KAP, PHON AND CALLIDE MP STAND IN SUPPORT OF FARMERS

16th March 2022

Nick Dametto MP.

Queensland’s major party MPs have shown their loyalties no longer lie with farmers, with Labor and the LNP now favouring a green ideology and foreign powers that seek to exploit the narrative surrounding our Great Barrier Reef.

Debate resumed last night on Katter’s Australian Party Deputy Leader and Hinchinbrook MP Nick Dametto’s Environmental and Other Legislation (Reversal of Great Barrier Reef Protection Measures) Amendment Bill 2021, which seeks to repeal Labor’s 2019 reef water run-off regulations that have had heavily impacted Queensland’s sugar industry.

Mr Dametto said the regulations, premised on questionable science that relied heavily on modelling and the stifling ‘precautionary principle’, were introduced to shore-up Australia’s environmental credentials in the face of growing international pressure to look strong on protecting the reef.

“Growers believe that the 2019 legislative changes had more to do with green ideology than they do with science and what is actually occurring with on-farm practices,” he said.

“During this debate there has been next to no scientific fact referred to by those who have spoken against the Bill, no one has addressed our questions around the scientific validity that underpins these draconian regulations.

“Both Labor and LNP MPs have preferred to debate on ‘environmental values’, climate change and the demands of UNESCO rather than addressing what the Bill actually seeks to achieve.”

The Palaszczuk Labor Government has made clear it will not support the repeal attempt, while the LNP Opposition announced it would oppose the Bill but wanted to move amendments that attempted to provide legal protections for growers who comply with “recognised accreditation programs”.

The requirements of these programs, while industry-run, are by design above and beyond the reef regulations stipulated by the Act but, bizarrely, the LNP has argued their amendment is designed to “make farmers feel like they are genuine partners in protecting our Great Barrier Reef”.

One Nation’s Steve Andrew, who represents the seat of Mirani, has indicated he will support the KAP Bill as has the LNP’s Col Boyce.

Mr Dametto said the LNP’s amendment was, at best, a clumsy after-thought and, at worst, an attempt to dupe farmers.

“Farmers and grower representative groups have resoundingly rejected the reef regulations since 2019 and they did so with both the KAP, PHON and the LNP in their corner,” he said.

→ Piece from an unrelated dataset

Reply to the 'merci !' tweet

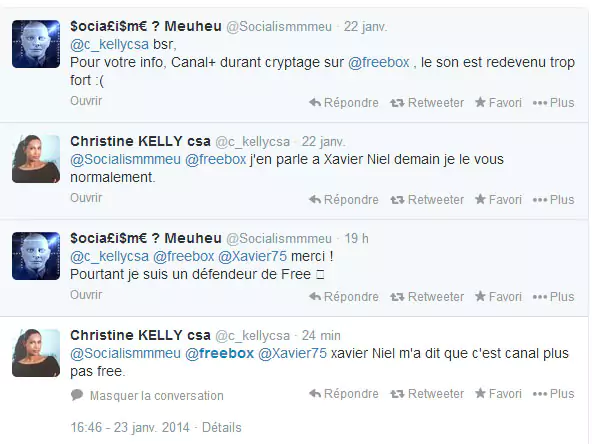[343, 297]
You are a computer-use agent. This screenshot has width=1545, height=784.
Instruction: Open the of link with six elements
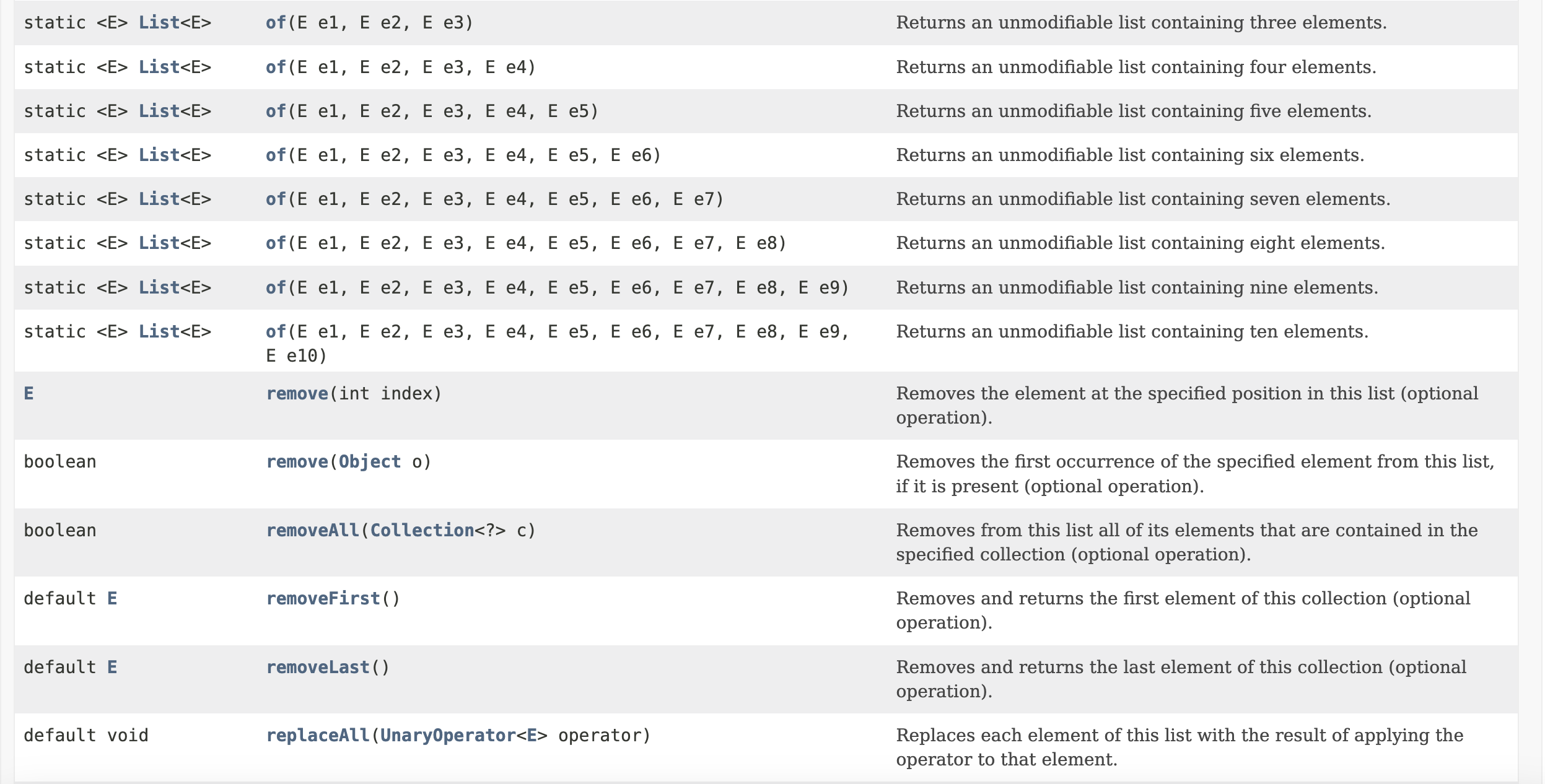(276, 155)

“All three parties spoke against and voted against these legislative changes to the Environmental Protection Act and vowed to do all they could to fight against them.

“Three years down the track, the KAP is walking the walk and the LNP have done nothing short of endorsing Labor’s draconian laws.

“To save face, they are now seeking to put forward their shoddy amendments as a smoke screen.

“You can’t have it both ways, just be honest with people – for Christ’s sake, farmers didn’t come down in the last shower.”

Debate on the KAP’s Bill will resume in the Queensland Parliament on March 29th.

Mr Dametto said he held out hope that some of the major party MPs elected to represent the State’s agricultural communities in the six reef catchment areas would cross the floor in support of the Bill farmers wanted.